There's a line early on in this film where Thibadeaux (Ving Rhames), the bestest buddy of ace thief Mac (Sean Connery), turns to him and says, "Mac, you're too old for this shit." Now, just exactly what kind of monkey-brained freak do you have to be to not know that there's going to be a collective "ugh" so loud that it could potentially disintegrate the screen? After that bit of literary genius, I watched a five-year-old in the seat in front of me fashion a noose out of the drinking straw in his 128-oz. Super Soda and attempt to hang himself from a one of the wall-mounted light fixtures. Now that's a bad line.
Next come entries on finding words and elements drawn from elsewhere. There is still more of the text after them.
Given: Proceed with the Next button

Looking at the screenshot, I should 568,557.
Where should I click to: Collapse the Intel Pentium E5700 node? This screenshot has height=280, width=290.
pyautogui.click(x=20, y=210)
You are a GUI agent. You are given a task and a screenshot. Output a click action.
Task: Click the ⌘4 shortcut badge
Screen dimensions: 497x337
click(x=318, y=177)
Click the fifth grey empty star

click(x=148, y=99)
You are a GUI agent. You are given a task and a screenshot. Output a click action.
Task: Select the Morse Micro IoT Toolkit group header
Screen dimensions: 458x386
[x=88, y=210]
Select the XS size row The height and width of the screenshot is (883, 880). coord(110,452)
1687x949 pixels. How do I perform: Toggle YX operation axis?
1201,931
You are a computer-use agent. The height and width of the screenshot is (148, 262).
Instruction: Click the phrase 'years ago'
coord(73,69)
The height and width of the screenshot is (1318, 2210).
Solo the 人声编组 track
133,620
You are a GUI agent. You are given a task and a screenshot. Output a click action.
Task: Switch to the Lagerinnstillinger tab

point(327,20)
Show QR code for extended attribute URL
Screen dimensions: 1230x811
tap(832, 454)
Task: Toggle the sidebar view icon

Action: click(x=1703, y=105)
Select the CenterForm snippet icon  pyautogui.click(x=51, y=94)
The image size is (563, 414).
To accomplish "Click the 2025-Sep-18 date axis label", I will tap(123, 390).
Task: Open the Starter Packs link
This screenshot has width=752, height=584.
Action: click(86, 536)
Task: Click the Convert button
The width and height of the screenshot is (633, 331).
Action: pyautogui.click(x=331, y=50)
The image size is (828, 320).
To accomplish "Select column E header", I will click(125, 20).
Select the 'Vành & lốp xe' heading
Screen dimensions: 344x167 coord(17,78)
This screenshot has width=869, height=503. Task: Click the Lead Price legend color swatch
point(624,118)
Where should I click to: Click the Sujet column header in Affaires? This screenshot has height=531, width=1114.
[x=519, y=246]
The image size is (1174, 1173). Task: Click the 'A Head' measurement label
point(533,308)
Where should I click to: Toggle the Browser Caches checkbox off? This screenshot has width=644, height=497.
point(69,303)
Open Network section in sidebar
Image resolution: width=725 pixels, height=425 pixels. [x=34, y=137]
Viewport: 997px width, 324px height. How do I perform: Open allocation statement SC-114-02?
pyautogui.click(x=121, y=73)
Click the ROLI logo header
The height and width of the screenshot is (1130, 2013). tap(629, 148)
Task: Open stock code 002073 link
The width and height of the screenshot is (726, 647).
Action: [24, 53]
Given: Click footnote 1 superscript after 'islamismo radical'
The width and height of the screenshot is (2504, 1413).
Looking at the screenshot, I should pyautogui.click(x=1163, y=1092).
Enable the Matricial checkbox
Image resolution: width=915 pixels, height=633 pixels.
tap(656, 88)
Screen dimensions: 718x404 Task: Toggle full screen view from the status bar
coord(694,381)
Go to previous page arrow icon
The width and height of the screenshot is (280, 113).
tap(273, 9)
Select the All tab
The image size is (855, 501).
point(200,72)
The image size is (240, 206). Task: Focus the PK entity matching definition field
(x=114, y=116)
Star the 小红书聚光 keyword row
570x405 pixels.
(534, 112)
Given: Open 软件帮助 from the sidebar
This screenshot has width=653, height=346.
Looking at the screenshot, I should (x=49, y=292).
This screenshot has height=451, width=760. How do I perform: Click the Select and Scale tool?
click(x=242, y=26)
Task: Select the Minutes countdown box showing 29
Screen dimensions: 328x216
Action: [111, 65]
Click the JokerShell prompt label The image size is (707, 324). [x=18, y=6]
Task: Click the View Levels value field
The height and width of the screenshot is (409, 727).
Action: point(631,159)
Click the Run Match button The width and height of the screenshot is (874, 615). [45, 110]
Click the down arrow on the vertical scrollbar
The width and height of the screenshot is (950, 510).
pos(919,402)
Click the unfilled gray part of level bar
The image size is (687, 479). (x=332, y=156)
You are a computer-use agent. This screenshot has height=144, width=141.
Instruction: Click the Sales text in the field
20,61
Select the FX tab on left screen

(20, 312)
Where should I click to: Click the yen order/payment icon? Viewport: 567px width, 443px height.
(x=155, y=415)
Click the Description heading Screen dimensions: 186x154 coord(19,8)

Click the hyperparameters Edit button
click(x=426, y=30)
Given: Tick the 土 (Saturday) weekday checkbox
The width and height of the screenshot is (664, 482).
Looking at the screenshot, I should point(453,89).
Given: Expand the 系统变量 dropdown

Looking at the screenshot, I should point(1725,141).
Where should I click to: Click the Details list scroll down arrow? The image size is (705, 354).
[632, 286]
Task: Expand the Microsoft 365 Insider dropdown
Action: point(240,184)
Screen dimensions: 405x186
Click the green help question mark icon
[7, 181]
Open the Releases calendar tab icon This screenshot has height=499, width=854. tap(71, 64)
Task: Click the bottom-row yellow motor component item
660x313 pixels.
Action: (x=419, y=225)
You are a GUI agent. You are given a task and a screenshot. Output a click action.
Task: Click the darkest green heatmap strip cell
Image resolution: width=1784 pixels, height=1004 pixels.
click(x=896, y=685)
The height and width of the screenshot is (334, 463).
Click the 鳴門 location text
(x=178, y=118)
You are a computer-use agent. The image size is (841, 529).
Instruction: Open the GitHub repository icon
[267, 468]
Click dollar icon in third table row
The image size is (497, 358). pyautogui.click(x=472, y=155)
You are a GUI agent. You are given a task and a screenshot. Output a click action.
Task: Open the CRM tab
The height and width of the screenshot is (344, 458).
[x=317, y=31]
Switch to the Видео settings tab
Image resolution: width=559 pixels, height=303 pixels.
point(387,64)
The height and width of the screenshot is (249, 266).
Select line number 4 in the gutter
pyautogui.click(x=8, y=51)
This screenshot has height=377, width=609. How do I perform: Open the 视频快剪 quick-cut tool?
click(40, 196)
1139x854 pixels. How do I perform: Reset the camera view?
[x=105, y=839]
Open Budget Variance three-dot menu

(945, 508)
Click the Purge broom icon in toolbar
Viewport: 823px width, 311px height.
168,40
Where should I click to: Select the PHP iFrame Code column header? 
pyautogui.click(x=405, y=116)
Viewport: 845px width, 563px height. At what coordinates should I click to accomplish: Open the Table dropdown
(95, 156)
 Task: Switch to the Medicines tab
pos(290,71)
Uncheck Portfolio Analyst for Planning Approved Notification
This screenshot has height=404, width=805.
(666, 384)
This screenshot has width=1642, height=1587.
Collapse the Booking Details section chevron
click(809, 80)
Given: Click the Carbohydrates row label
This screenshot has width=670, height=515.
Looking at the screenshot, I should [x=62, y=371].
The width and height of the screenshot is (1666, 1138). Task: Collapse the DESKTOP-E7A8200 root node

This movie is a disaster. For starters, what kind of a film casts Will Patton as Hector Cruz, Hispanic insurance agent? For that feat, he should have received top billing: Will Patton IS Hector Cruz (say it like Al Pacino in "Scarface"). Giving him a run forhis money is Maury Chaykin playing some weird Malaysian art dealer who's a cross (and I'm not kidding here) between Harvey Fierstein and Jabba the Hut. He could be the single most embarrassing character creation in the history of cinema.
The story, which plays out like a bad episode of "Charlie's Angels," has a rogue insurance agent, Gin (Catherine Zeta-Jones), trying to trap the world's greatest art thief by tempting him with incredible jobs. Kermit the Frog and Miss Piggy have better chemistry than Connery and Zeta-Jones. Besides, Zeta-Jones could give Melanie Griffith a run for the "Please Stop Acting Before I Choke on My Own Tongue" award. She plays the part like a 15-year-old who's just learned she isn't getting the Beemer for her sixteenth birthday.
This film is so gadget-crazy I felt like the Piltdown Man after accidentally time-traveling right into The Sharper Image. You don't have a clue how anything works. Mac and Gin break into a bank and perform a neat trick where they can see the fingerprints on a keypad, then punch in the code as though the mere presence of the fingerprints gives away the order of the numbers. Also stretching the bounds of believability is the gymnastics sequence Gin performs for Mac by climbing up on a beam in his castle. I've never cheered for splinters so hard in my life.